What lines of the data hold the string "text"? Pull each one out.
==*==
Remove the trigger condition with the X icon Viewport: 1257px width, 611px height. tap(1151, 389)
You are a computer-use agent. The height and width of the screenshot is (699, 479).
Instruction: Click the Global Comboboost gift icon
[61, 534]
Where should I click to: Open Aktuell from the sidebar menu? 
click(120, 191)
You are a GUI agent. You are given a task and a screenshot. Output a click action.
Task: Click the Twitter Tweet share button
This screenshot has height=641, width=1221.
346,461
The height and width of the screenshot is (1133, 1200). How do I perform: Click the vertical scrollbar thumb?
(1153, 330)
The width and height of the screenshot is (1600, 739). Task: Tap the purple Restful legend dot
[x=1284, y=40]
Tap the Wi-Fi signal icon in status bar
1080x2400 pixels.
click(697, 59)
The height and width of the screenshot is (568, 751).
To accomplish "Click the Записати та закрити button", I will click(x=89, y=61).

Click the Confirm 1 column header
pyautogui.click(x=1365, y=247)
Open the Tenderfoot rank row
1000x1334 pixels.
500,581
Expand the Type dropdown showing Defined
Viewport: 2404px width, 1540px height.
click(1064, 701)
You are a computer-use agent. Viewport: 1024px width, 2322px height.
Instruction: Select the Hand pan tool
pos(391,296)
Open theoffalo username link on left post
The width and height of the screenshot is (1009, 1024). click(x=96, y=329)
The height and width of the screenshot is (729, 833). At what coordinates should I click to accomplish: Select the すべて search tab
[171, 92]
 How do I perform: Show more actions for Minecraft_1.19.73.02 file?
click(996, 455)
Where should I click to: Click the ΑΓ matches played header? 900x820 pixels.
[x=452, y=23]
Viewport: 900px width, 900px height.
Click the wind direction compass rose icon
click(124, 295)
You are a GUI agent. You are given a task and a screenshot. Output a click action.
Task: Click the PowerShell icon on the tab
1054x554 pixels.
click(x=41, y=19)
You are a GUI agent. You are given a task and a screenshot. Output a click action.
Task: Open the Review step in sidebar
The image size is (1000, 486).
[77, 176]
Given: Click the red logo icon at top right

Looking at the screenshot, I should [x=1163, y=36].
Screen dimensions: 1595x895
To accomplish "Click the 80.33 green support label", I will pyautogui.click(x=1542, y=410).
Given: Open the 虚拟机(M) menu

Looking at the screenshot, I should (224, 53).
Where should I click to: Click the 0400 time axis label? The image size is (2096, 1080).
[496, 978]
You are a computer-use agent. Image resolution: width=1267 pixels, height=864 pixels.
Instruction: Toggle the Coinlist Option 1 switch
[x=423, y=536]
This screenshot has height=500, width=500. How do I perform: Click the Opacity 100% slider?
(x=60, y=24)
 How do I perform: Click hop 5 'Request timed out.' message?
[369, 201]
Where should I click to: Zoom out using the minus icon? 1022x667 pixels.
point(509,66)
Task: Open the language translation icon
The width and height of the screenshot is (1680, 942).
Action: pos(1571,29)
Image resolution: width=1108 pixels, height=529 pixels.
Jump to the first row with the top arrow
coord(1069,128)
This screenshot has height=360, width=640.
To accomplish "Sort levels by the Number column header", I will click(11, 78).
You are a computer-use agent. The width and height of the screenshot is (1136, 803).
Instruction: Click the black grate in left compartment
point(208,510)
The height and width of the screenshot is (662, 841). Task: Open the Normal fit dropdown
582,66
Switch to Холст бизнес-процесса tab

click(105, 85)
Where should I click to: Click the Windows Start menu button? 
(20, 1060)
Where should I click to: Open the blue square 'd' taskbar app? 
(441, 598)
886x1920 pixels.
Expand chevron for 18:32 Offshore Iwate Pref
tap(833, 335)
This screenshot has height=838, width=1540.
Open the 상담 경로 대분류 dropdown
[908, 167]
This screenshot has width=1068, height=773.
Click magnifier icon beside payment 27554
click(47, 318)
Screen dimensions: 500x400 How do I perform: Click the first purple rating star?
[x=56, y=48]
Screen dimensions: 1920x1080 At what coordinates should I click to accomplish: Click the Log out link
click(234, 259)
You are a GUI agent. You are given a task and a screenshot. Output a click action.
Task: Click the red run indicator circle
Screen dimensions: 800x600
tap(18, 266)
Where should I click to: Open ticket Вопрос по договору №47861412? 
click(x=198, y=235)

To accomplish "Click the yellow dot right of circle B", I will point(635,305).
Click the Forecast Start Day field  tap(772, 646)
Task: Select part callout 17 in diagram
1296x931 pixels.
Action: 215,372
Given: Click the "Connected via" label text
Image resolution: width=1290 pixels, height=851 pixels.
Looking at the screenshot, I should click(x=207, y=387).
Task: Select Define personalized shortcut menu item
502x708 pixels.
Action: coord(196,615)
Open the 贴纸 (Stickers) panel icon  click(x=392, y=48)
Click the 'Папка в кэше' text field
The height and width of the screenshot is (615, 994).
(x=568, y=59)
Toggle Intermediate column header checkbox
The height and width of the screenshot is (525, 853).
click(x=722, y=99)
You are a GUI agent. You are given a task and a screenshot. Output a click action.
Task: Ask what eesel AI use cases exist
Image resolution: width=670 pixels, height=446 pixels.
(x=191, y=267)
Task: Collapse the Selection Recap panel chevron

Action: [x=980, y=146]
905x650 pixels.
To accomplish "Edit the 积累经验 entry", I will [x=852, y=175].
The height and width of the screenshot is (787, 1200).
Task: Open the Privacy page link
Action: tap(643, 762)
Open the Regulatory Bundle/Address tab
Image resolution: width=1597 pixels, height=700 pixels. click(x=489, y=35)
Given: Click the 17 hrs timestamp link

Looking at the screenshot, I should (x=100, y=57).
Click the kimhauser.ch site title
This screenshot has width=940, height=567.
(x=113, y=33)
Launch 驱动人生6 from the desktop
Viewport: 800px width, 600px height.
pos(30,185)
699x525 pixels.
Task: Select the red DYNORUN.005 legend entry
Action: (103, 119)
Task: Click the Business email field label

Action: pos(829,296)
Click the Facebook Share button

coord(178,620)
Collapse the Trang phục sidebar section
==*==
- [ANSWER SPACE]
Given: Click the "Connected via" label text
Click the 'Папка в кэше' text field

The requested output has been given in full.